Sex-Selective Abortion Ban Sponsor Said It Might Be "Fatal" To Roe V. Wade

    Many abortion-rights advocates worry that the ban on sex-selective abortions before the House today is an attack on abortion rights in general. As it turns out, that's exactly what its sponsor intended.

    Supporters of the Prenatal Non-Discrimination Act (PRENDA) have cast it as a civil rights measure. In a statement earlier this year, bill sponsor Rep. Trent Franks called the drive to ban race- and sex-selective abortion "the civil rights battle that will define our generation." He added, "this is an issue upon which all Americans should be able to find agreement, regardless of our party affiliations or even our beliefs about abortion."

    The bill's prohibitions against race-selective abortion have since been stripped, but its backers still frame it as about equality, not abortion. In debate yesterday, Rep. Ann Marie Buerkle said, “sex selection abortion is the ultimate war on women.”

    Abortion rights groups, though, are concerned that the bill is actually an attack on abortion in general. Loretta Ross of reproductive rights group SisterSong told BuzzFeed that she saw the bill as "a building block towards banning abortions altogether." And that may be how Franks really sees it too.

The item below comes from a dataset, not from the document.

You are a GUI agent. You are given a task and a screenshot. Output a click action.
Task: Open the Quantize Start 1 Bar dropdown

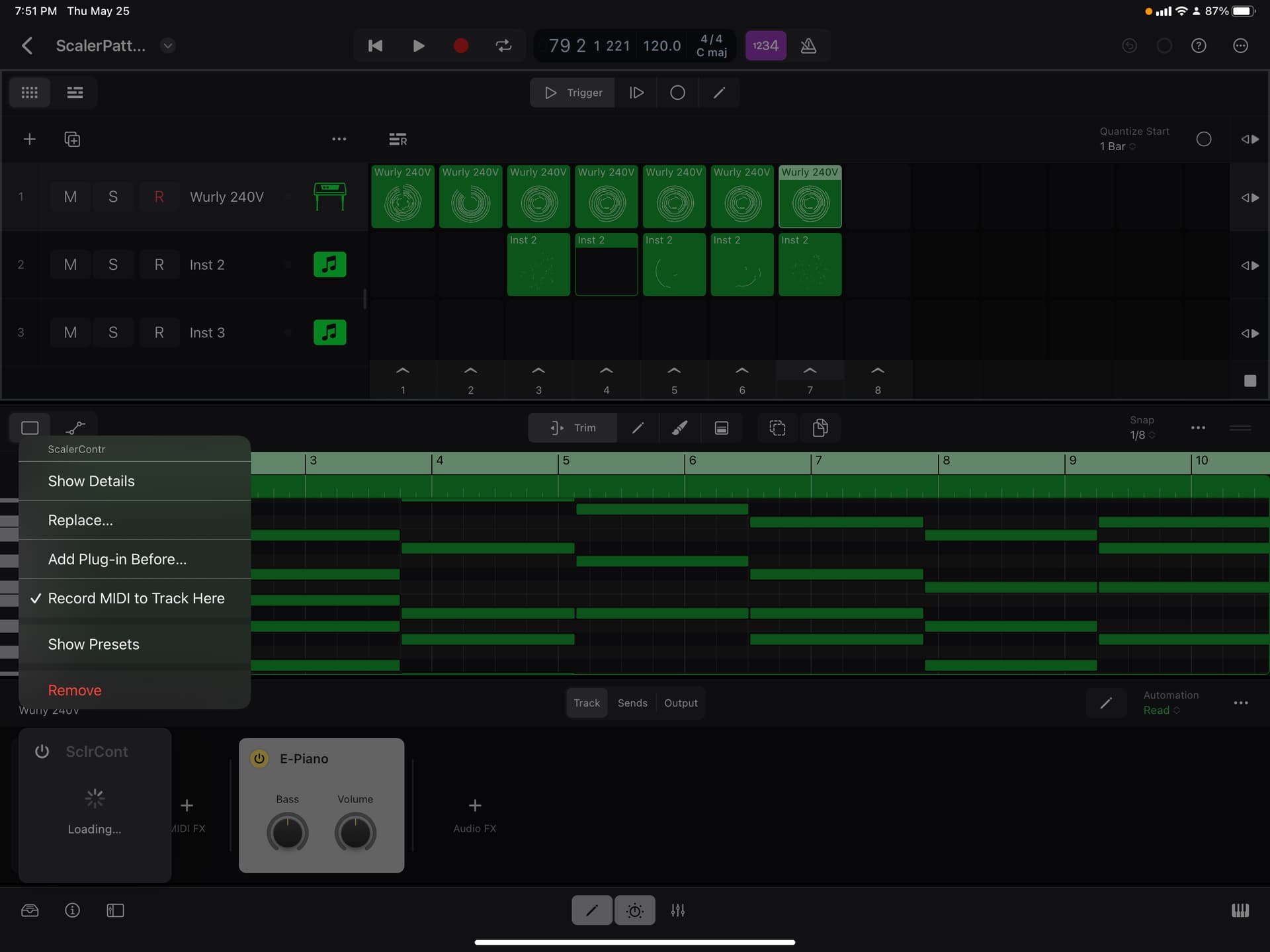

    Franks gave the keynote speech last year at the Frederick Douglass Foundation Leadership Summit, which describes itself as "The Largest Annual Assembly of Christian Black Conservatives in America." Other speakers included Ryan Bomberger, whose group the Radiance Foundation was behind a Georgia billboard campaign that likened abortion to slavery. In his keynote, Franks said that PRENDA, which he was already championing, "establishes that unborn children are persons, too.” He added, “It might blow a fatal hole in Roe v. Wade."

    PRENDA hasn't been pitched in the House as a personhood bill, perhaps because it needs the votes of 50 Democrats to pass. But for Franks in 2011, it was one. And the 2012 version of the bill does set up fetuses as persons who are potentially subject to discrimination (it includes the line "the selective abortion of females is female infanticide"). Despite its framing as an equality measure that everyone should support, PRENDA's main author once pitched it as something much more controversial: a way to set the stage for a full-scale abortion ban. And if passed, it may still have that potential.

    Update: PRENDA has failed in the House. But in an interview yesterday, Franks said that even if the bill failed, “I think we’re doing the right thing strategically.” He said conservatives might use the bill to paint Democrats who voted against it as anti-women's-rights.